**Work to complete**
1) Translate this sentence from the piece on George Shearing into Spanish: "The drummer, Denzil Best, sat motionless except for his wrists snapping the brushes."
2) Carry the piece on George Shearing forward from its final sentence.

**Document segment**
....................

This Guy Died This Year: George Shearing, Music's Original Hipster Taste
Jack Kerouac was into George Shearing before it was cool to be into George Shearing (or into Jack Kerouac, for that matter). Kerouac wrote a great deal about the near-orgasmic experience of listening to jazz, and one of his more notable passages on the subject appears in On the Road. It's drawn from having seen Shearing play the piano live in New York in the late 1940s:
Dean and I went to see Shearing at Birdland in the midst of the long, mad weekend. The place was deserted, we were the first customers, ten o'clock. Shearing came out, blind, led by the hand to his keyboard. He was a distinguished-looking Englishman with a stiff white collar, slightly beefy, blond, with a delicate English-summer's-night air about him that came out in the first rippling sweet number he played as the bass-player leaned to him reverently and thrummed the beat. The drummer, Denzil Best, sat motionless except for his wrists snapping the brushes. And Shearing began to rock; a smile broke over his ecstatic face; he began to rock in the piano seat, back and forth, slowly at first, then the beat went up, and he began rocking fast, his left foot jumped up with every beat, his neck began to rock crookedly, he brought his face down to the keys, he pushed his hair back, his combed hair dissolved, he began to sweat. The music picked up. The bass-player hunched over and socked it in, faster and faster, it seemed faster and faster, that's all. Shearing began to play his chords; they rolled out of the piano in great rich showers, you'd think the man wouldn't have time to line them up. They rolled and rolled like the sea. Folks yelled for him to "Go!" Dean was sweating; the sweat poured down his collar. "There he is! That's him! Old God! Old God Shearing! Yes! Yes! Yes!" And Shearing was conscious of the madman behind him, he could hear every one of Dean's gasps and imprecations, he could sense it though he couldn't see. "That's right!" Dean said. "Yes!" Shearing smiled, he rocked. Shearing rose from the piano, dripping with sweat; these were his great 1949 days before he became cool and commercial. When he was gone Dean pointed to the empty piano seat. "God's empty chair," he said. On the piano a horn sat; its golden shadow made a strange reflection along the desert caravan painted on the wall behind the drums. God was gone; it was the silence of his departure. It was a rainy night. It was the myth of the rainy night. Dean was popeyed with awe.
Before he became cool and commercial. Jack Kerouac on Shearing sounds a little like Pitchfork on The Killers. Still, he had a point. That "cool and commercial" Shearing, the one who wrote "Lullaby of Birdland" and who helped make famous such soft melodies as "Spring Can Really Hang You Up the Most," is more or less the only Shearing anyone remembered when he died on Feb. 14. The New York Times described "the Shearing sound" as one that "eschewed bebop's ferocious energy." The Guardian, in his native Britain, credited him with developing "a musical style that sounded modern and new, but was easy to enjoy." And the Los Angeles Times, cutting right to the chase, called it "a formula that would establish his jazz identity." Yet the Shearing of his obituaries bears no resemblance to the "Old God Shearing" of On the Road, the man whose rollicking sound so captivated Kerouac's Sal Paradise and Dean Moriarity during their "long, mad weekend." Why?

....................

**Data segment**
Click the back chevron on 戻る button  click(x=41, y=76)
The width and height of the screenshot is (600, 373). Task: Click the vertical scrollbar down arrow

....................

**Answers by task**
1) El baterista, Denzil Best, permanecía inmóvil salvo por sus muñecas, que hacían chasquear las escobillas.

2)
Shearing owed a great debt to bebop and its complex, freewheeling stylings. He devoured Fats Waller and Teddy Wilson records in his teenage years, and he was well-established as a star in London in the early '40s before coming to New York in 1947, at which time he "quickly absorbed bebop into his bloodstream," in the words of the critic Richard S. Ginell. Commercial success came with his own quintet, with whom Shearing played for many years afterward, albeit with that softer, gentler touch for which he is now more widely known.
When I learned of Shearing's death earlier this year, I thought about that vivid scene from On the Road, about what a thrill it must have been to have seen a guy at the height of his powers in an intimate setting like the old Birdland. I was curious to see if any of the obituaries mentioned it, or at least conveyed some sense of his old, wild energy. But Old God wasn't there. The squares still didn't get it, man.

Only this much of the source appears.